### WHAT IS NEEDED
In the stretch from the line containing "has height=1019, width=1811." through the end of the material, swap "screenshot" for "screen capture" and give those lines back with nothing else altered.

### DATASET
● ● ● ●

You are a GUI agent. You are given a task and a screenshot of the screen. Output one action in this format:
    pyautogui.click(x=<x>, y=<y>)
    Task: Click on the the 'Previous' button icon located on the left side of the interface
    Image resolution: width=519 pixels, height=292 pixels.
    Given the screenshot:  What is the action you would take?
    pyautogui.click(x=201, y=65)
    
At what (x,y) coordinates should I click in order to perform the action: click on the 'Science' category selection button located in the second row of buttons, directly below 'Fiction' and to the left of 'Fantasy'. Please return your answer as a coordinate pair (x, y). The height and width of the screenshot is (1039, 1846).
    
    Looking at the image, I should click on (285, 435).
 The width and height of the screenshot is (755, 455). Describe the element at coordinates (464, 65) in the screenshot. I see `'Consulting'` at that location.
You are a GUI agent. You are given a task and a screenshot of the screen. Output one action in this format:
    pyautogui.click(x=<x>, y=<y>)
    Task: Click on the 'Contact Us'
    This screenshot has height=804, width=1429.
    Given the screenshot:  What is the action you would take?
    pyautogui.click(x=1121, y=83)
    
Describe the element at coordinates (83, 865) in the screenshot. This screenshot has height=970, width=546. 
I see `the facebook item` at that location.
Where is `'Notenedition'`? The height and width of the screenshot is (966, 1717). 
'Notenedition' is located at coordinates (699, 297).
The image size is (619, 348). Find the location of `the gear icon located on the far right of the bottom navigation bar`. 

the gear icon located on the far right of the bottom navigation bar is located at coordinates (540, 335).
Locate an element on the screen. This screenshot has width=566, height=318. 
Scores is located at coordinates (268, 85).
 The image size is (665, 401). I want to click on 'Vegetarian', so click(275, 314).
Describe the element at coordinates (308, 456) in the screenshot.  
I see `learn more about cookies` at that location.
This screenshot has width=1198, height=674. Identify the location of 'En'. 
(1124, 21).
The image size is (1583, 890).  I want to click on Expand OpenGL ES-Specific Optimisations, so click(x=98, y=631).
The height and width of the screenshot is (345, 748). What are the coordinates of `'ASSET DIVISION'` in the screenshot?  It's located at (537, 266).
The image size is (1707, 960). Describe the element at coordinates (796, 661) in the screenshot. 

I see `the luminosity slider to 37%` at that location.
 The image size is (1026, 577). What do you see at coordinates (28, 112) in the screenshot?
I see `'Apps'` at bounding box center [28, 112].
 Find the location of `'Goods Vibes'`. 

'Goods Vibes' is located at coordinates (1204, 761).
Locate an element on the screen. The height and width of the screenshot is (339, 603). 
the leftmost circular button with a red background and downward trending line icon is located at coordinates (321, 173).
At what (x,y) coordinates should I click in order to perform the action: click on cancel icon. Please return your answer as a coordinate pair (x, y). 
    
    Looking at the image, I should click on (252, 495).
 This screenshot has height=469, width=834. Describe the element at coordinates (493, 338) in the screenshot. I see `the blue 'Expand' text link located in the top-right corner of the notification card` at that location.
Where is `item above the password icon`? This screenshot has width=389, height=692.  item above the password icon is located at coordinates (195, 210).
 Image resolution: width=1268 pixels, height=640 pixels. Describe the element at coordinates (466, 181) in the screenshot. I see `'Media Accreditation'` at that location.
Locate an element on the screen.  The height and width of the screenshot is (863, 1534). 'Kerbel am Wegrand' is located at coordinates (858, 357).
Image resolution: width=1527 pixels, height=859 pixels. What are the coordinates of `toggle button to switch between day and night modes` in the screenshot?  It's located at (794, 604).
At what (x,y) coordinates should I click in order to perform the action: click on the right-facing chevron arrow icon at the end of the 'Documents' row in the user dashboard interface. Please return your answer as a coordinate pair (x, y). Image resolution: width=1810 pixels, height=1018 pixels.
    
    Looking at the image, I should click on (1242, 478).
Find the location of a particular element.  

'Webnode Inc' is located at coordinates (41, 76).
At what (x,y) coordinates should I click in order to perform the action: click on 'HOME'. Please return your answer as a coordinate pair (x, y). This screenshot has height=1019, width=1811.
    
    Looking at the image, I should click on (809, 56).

● ● ● ●

### SOLUTION TO THIS EXERCISE
At what (x,y) coordinates should I click in order to perform the action: click on 'HOME'. Please return your answer as a coordinate pair (x, y). This screen capture has height=1019, width=1811.
    
    Looking at the image, I should click on (809, 56).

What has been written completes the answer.